PS in the LFC obviously the TURL registered is the one of the replica
that was first copied to the site. However I don't think they are using
that because when I remove the pool the jobs are served the other replicas.
cheers
alessandra
Wahid Bhimji wrote:
> Also now did a test of local rfcp copying and this also gave me an
> equal distribution of the replicas.
>
> So I think that the static choice is either an "urban myth" or the
> jobs in question are doing something "other".
>
> I did confirm though that if I file is missing it just reports "no
> such file" rather than heading to the other replica (unless you try
> again a couple of times) .
> That is non-ideal behavior as you say (though most VO software
> would I think give it another shot or 2?)
>
> Wahid
>
>
> Wahid Bhimji wrote:
>> Well I just did a little test of trying lcg-cp for something that had
>> multiple replicas and it delivered me either one of them in roughly
>> equal proportions.
>>
>> So it seems is not static actually - at least for that kind of way of
>> requesting a file...
>>
>> I will test some more...
>>
>> Wahid
>>
>>
>> Sam Skipsey wrote:
>>> On 4 February 2010 13:55, Alessandra Forti
>>> <[log in to unmask]> wrote:
>>>
>>>> Hi Sam,
>>>>
>>>>
>>>>> Yeah, Wahid and I noticed the second "feature" (static replica
>>>>> fetching)
>>>>> just recently - we're checking if it affects the sense of
>>>>> hotdisk file replication as an approach.
>>>>>
>>>> if the choice is static it does affect the sense of hotdisk. It
>>>> means DPM
>>>> serves the replica always from the same node with a number of
>>>> consequences
>>>>
>>>> 1) replicas are a waste of space because they never really get used
>>>> 2) the initial node can gets overloaded if too many jobs get the
>>>> files at
>>>> the same time
>>>> 3) if the pool node is not available jobs fail because there is no
>>>> failover
>>>>
>>>>
>>>
>>> Quite. We're not sure if the choice really is static, though, at the
>>> moment.
>>>
>>> Sam
>>>
>>>
>>>> cheers
>>>> alessandra
>>>>
>>>>
>>>> Sam Skipsey wrote:
>>>>
>>>>> Hi,
>>>>>
>>>>>
>>>>> The failover requirement is something I've already forwarded to
>>>>> Jean-Philippe, though.
>>>>> We have a significant chunk of suggestions all concerning "making
>>>>> replication good" now!
>>>>>
>>>>> Sam
>>>>>
>>>>> On 4 February 2010 11:10, Alessandra Forti <[log in to unmask]>
>>>>> wrote:
>>>>>
>>>>>
>>>>>> Hi,
>>>>>>
>>>>>> I have another request. There is no replica failover mechanism.

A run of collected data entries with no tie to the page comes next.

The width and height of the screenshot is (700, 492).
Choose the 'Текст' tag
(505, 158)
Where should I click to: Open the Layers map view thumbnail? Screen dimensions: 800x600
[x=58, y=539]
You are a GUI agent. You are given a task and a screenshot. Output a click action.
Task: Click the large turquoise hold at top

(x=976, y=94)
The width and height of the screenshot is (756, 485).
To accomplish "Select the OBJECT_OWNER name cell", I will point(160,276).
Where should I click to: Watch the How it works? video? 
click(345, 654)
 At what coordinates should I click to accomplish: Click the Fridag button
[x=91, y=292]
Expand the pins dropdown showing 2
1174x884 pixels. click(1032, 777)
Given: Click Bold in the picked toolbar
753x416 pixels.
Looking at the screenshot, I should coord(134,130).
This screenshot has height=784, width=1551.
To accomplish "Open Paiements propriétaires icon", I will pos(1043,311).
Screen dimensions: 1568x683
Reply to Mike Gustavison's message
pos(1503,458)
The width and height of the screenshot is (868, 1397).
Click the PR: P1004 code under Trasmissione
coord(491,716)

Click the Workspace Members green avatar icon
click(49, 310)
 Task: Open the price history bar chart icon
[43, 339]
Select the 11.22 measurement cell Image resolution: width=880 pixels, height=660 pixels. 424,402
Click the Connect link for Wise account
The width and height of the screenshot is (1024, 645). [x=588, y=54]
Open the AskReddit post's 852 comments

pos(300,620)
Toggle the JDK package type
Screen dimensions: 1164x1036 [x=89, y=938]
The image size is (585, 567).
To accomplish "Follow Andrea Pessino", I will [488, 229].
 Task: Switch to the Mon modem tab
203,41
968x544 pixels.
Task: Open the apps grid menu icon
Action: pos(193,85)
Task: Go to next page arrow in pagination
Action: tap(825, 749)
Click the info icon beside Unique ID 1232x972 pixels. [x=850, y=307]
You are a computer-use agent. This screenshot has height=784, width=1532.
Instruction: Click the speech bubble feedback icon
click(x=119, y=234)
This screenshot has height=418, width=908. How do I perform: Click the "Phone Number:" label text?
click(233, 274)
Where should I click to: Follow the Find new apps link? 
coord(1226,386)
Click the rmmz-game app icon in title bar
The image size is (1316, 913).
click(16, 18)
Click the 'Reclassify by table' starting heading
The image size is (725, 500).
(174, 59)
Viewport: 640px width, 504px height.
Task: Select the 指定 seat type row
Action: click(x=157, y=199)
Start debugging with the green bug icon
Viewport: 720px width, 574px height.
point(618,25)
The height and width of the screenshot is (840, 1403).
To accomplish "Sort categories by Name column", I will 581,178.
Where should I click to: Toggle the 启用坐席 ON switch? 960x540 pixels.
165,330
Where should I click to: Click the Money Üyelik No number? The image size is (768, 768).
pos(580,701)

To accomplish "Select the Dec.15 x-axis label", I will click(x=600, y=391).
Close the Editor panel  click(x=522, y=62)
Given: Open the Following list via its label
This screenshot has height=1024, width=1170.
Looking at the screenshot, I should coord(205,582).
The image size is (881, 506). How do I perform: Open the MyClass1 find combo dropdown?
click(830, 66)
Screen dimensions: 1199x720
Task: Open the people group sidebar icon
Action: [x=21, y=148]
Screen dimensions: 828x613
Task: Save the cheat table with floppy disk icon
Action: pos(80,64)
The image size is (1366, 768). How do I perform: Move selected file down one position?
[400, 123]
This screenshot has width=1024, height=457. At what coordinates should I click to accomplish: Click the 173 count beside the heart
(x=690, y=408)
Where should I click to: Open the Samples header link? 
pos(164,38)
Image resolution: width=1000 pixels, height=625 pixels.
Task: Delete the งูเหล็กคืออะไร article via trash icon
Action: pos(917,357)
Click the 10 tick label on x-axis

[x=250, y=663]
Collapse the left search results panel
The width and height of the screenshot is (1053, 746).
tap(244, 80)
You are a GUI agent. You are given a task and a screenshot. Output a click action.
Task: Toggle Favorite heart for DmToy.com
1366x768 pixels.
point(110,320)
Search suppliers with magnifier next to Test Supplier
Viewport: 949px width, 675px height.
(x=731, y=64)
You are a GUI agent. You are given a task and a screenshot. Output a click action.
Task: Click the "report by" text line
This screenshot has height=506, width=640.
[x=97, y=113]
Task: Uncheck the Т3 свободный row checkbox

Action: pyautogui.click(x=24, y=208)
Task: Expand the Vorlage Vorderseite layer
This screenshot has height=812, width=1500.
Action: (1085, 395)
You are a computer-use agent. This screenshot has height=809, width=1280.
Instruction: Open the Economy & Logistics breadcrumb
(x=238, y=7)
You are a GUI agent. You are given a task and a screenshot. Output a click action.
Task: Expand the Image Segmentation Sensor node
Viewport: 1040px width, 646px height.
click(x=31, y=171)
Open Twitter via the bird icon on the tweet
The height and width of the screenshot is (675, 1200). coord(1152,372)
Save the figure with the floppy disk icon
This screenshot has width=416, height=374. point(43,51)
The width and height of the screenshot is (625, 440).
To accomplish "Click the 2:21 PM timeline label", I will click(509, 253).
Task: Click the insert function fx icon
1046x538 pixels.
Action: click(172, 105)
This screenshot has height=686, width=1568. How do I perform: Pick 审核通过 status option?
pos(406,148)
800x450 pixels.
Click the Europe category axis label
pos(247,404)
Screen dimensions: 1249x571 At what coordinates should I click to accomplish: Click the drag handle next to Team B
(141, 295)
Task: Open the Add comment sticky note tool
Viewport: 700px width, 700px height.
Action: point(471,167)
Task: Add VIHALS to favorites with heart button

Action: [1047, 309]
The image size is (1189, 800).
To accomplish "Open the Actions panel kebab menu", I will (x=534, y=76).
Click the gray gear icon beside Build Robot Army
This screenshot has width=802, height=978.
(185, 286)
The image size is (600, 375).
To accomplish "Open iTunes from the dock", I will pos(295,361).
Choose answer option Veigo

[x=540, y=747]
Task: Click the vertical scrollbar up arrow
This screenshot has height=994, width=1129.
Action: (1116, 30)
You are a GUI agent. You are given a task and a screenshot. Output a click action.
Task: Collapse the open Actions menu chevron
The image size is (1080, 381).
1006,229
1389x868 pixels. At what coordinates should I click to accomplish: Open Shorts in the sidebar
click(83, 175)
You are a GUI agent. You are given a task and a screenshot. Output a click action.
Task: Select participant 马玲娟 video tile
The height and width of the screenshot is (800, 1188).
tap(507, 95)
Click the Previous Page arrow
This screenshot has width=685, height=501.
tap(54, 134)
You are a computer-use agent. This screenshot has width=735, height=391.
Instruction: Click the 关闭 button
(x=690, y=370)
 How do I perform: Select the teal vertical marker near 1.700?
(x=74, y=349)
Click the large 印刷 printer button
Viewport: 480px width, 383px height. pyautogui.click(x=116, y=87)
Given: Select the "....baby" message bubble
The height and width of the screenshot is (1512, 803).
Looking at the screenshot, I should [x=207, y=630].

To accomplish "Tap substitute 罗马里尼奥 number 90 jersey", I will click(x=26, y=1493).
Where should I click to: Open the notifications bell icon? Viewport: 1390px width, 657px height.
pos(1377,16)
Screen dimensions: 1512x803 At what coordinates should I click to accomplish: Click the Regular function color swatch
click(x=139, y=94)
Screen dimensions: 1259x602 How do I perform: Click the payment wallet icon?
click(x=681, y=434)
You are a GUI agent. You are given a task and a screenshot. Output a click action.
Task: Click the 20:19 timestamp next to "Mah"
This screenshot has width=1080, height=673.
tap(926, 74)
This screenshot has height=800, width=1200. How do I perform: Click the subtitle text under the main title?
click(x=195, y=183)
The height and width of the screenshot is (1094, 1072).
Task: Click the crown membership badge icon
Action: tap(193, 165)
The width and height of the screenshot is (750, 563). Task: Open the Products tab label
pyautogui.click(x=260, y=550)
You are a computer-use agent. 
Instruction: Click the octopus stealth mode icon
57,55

>>>>>> when there is a file with multiple replicas on different pool
>>>>>> nodes/fs
>>>>>> DPM
>>>>>> stops at the first one in its list even if the pool node/fs
>>>>>> cannot serve
>>>>>> the
>>>>>> file. It would be more efficient if it tried the other replicas
>>>>>> before
>>>>>> returning an error. The choice of the first pool doesn't seem random
>>>>>> either,
>>>>>> it looks DPM goes in order from the pool that got the file first
>>>>>> but I
>>>>>> have
>>>>>> to investigate this better.
>>>>>>
>>>>>> cheers
>>>>>> alessandra
>>>>>>
>>>>>>
>>>>>> Sam Skipsey wrote:
>>>>>>
>>>>>>
>>>>>>> Hello all,
>>>>>>>
>>>>>>> As we discussed in the last storage meeting, the current DPM
>>>>>>> developers have told us that they're open to comments and
>>>>>>> suggestions
>>>>>>> about what to improve about DPM first.
>>>>>>>
>>>>>>> The items that they're planning to work on currently are:
>>>>>>>
>>>>>>> improved rfio performance (including improved replication and
>>>>>>> drain)
>>>>>>>
>>>>>>> limiting i/o per disk, filesystem
>>>>>>>
>>>>>>> longer term:
>>>>>>>
>>>>>>> quotas, accounting, possibly light-weight DPM, NFS 4.1 have all
>>>>>>> been
>>>>>>> mentioned.
>>>>>>>
>>>>>>>
>>>>>>> It would be useful if people replied to this thread with either an
>>>>>>> item from the above list that they particularly prize as high
>>>>>>> priority, AND/OR a new feature or bug fix not mentioned in this
>>>>>>> list
>>>>>>> that they think should be.
>>>>>>>
>>>>>>> I'll appropriately collate, bake and serve the resulting
>>>>>>> suggestion-cake to the developers once we have a reasonable
>>>>>>> number of
>>>>>>> replies.
>>>>>>>
>>>>>>>
>>>>>>> Sam
>>>>>>>
>>>>>>>
>>>>>>>
>>>>>> --
>>>>>> The most effective way to do it, is to do it. (Amelia Earhart)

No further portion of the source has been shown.